USS Corson (AVP-37) was a United States Navy Barnegat-class small seaplane tender in commission from 1944 to 1946 and from 1951 to 1956.

Construction and commissioning

Corson was launched on 16 July 1944 by Lake Washington Shipyard, Houghton, Washington, sponsored by Mrs. G. A. Hatton. Corson was commissioned 3 December 1944.

World War II operations 

Corson departed San Diego, California, on 12 February 1945, tended seaplanes briefly at Pearl Harbor, Hawaii, and at Eniwetok, and moved on to reach Ulithi Atoll on 1 April 1945. In addition to seaplane tending duty at Ulithi, she made two voyages to the Palau Islands in May 1945 and participated in the bombardment of Eil Malk Island on 7 May 1945.
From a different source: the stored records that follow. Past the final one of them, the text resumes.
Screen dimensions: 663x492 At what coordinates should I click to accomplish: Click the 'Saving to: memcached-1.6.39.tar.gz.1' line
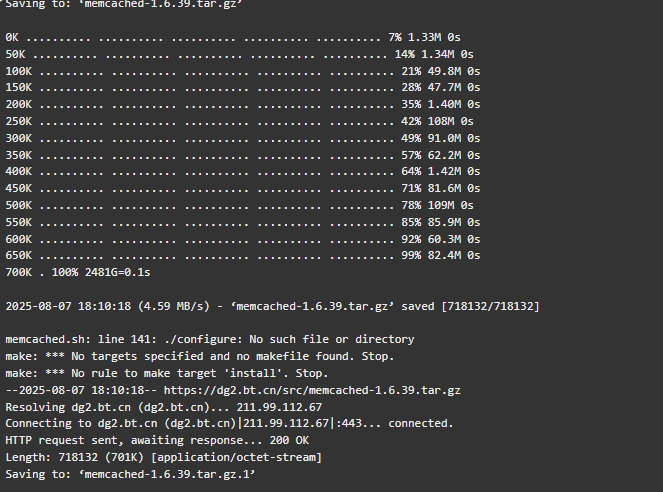click(130, 474)
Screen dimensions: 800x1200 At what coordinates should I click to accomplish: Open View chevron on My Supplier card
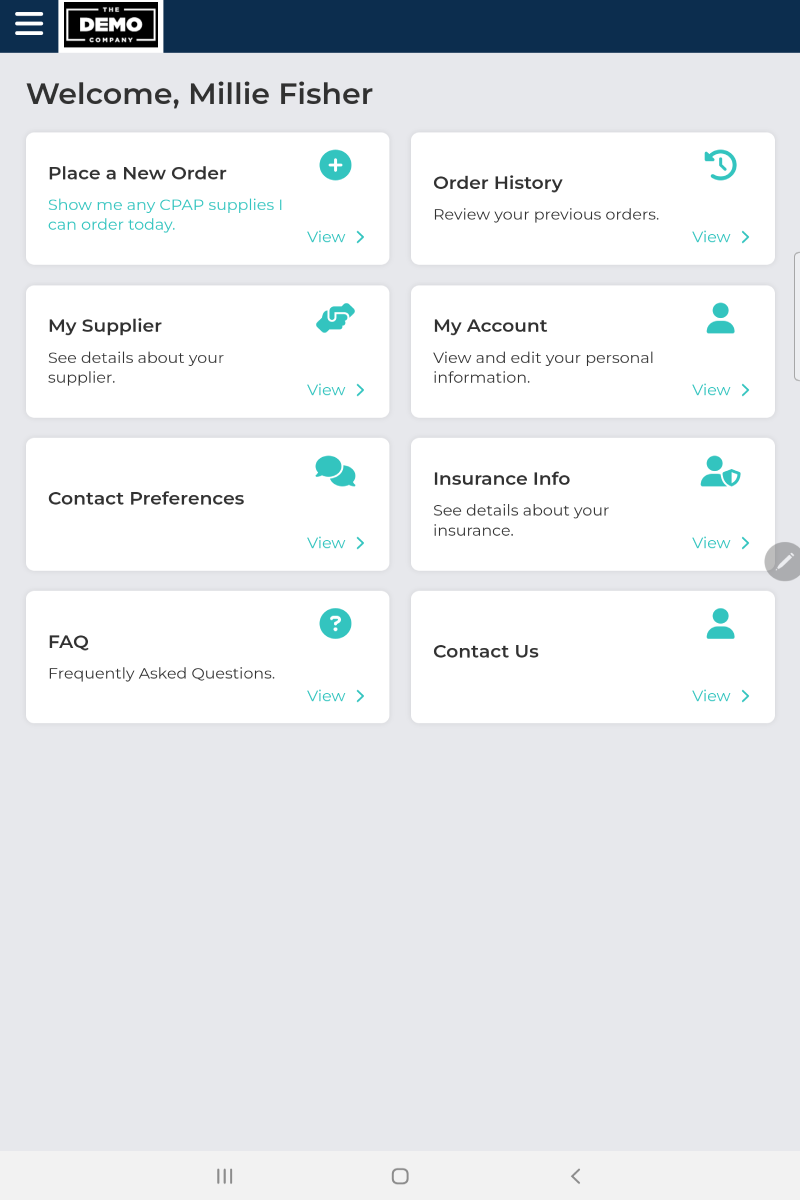360,390
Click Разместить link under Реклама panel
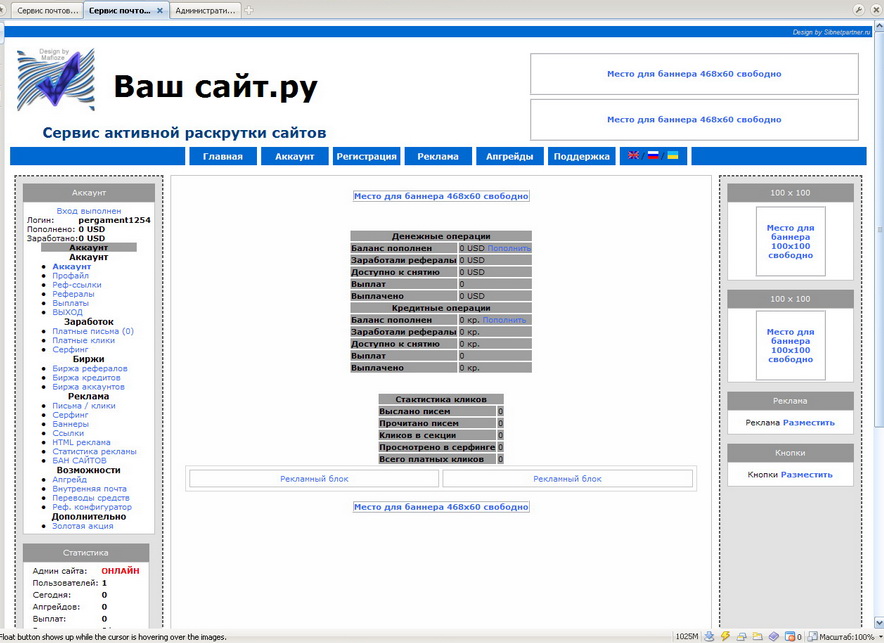This screenshot has height=643, width=884. (808, 423)
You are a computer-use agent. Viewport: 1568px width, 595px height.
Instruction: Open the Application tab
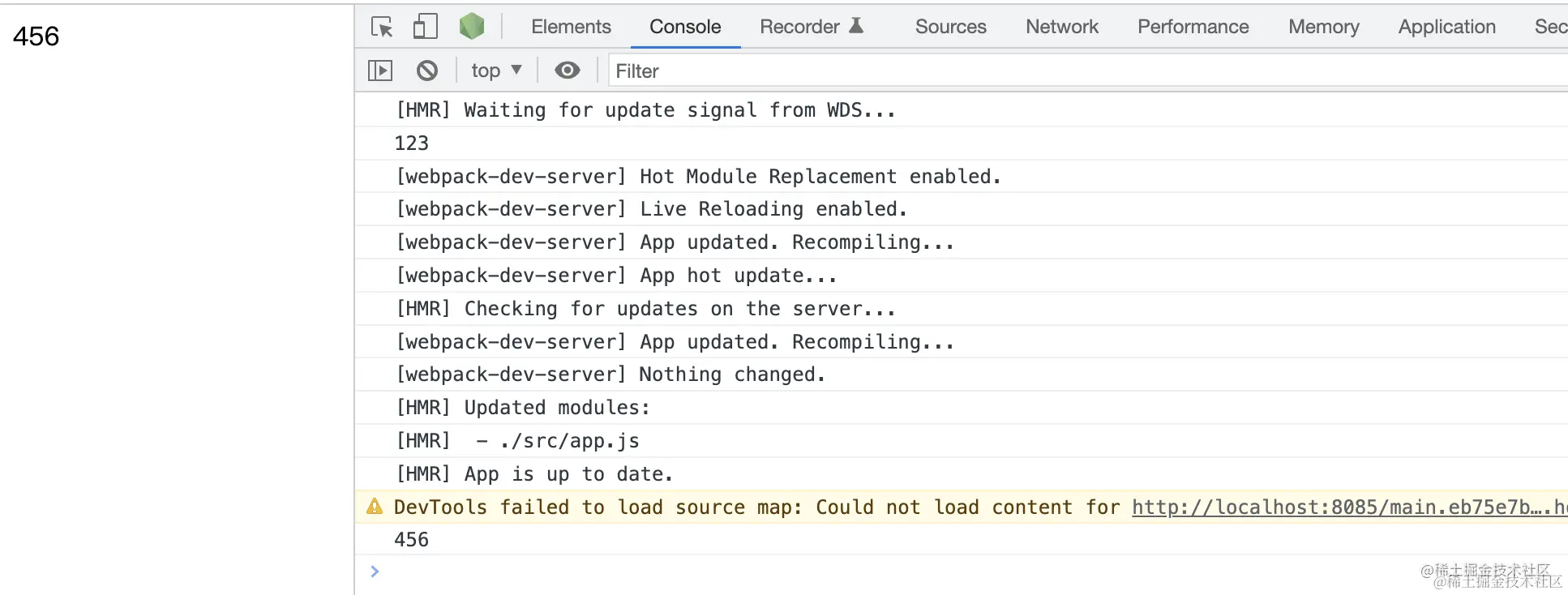pyautogui.click(x=1447, y=27)
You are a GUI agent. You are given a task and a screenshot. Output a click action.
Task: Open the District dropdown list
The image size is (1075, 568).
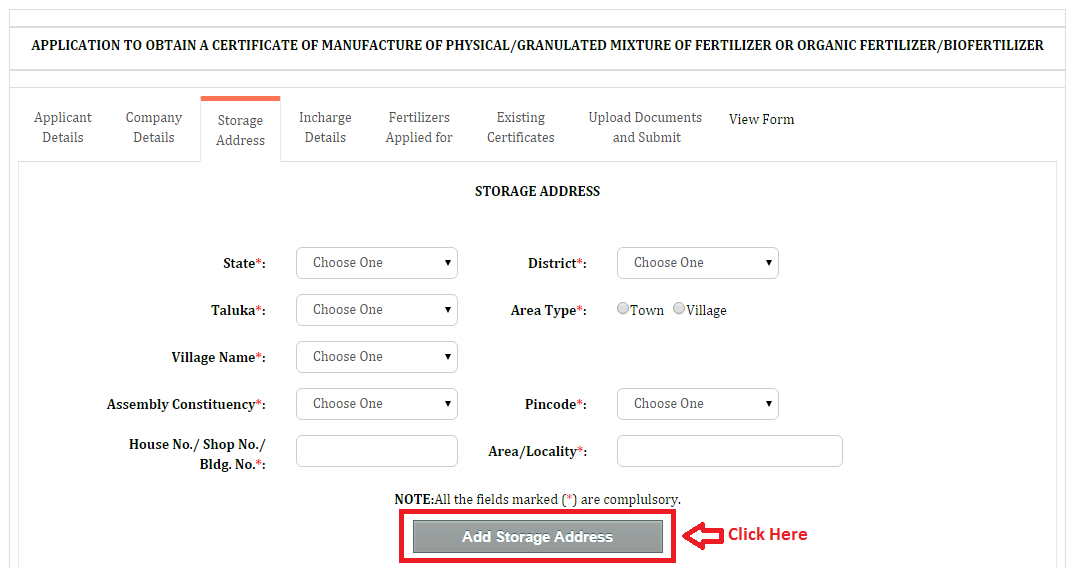(697, 263)
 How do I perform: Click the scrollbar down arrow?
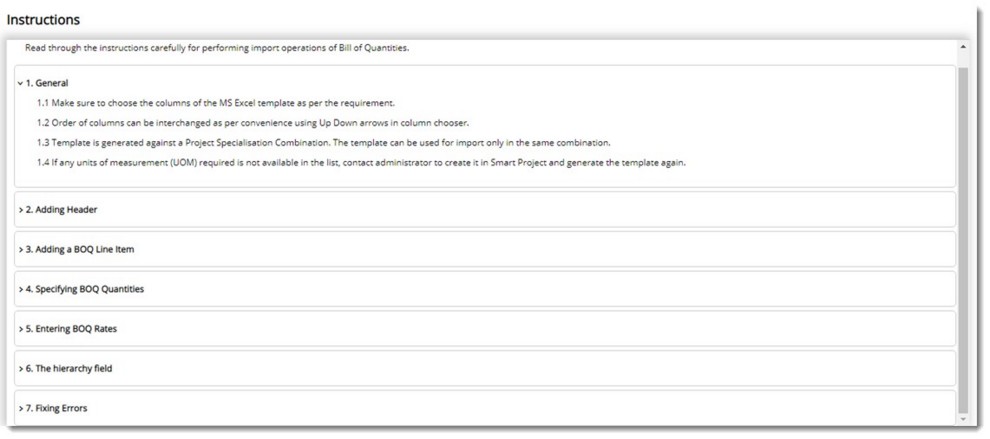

Corson left Ulithi on 24 June 1945. She served at Eniwetok from 1 July to 7 August 1945. She then moved on to Okinawa, arriving there on 15 August 1945, the day hostilities with Japan ceased and World War II came to an end.

Peacetime service 1945-1946 

Corson departed Okinawa on 10 September 1945 and dropped anchor at Nagasaki, Japan, on 11 September 1945. She tended seaplanes at Nagasaki, at Sasebo, and in Hiro Bay until 20 January 1946, when she departed for Pearl Harbor and Alameda, California, where she arrived on 9 February 1946 for inactivation. Corson was decommissioned and placed in reserve at Alameda on 21 June 1946.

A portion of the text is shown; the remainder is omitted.